**WORK ORDER:**
Your reply must hold the lines from the one containing "You are a computer-use agent. 899x507 pixels." to the end of the entries, copied exactly, with pictures excluded.

START RECORDS TO USE

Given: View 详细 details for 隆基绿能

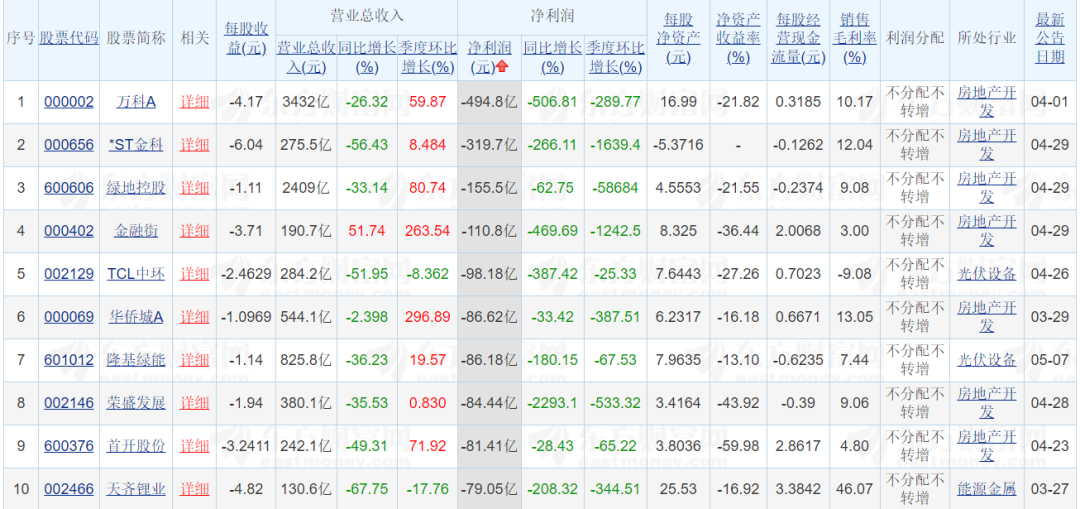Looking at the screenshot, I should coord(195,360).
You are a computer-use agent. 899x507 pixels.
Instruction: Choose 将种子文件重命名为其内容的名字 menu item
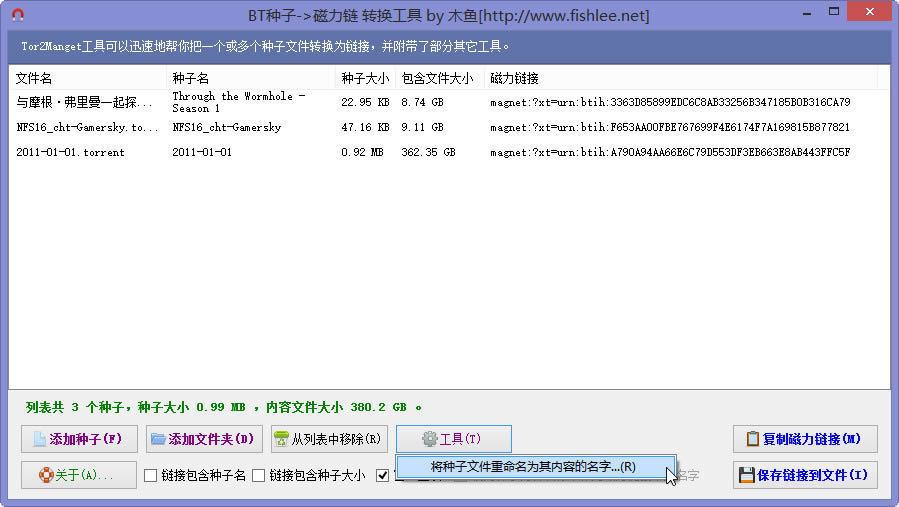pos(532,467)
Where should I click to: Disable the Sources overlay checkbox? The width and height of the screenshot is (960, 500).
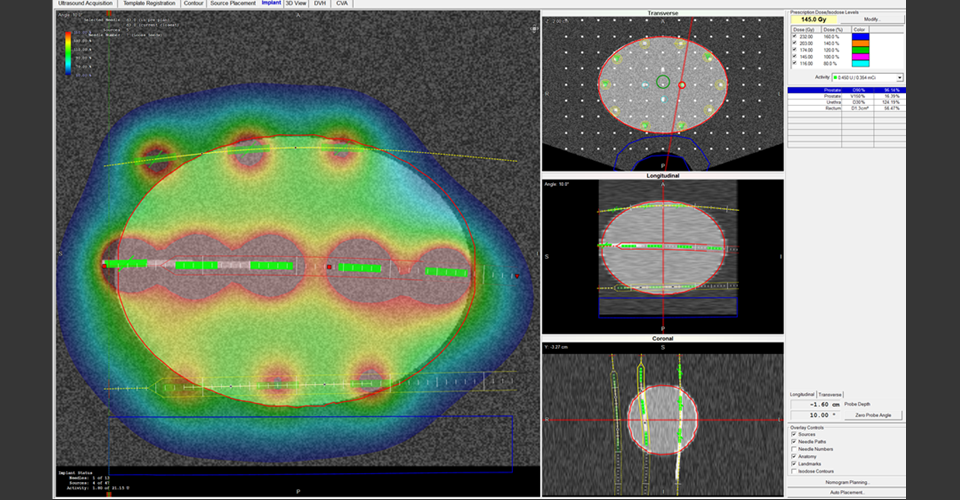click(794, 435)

END RECORDS TO USE

**TASK ANSWER:**
You are a computer-use agent. 899x507 pixels.
Instruction: Choose 将种子文件重命名为其内容的名字 menu item
pos(532,467)
Where should I click to: Disable the Sources overlay checkbox? The width and height of the screenshot is (960, 500).
click(794, 435)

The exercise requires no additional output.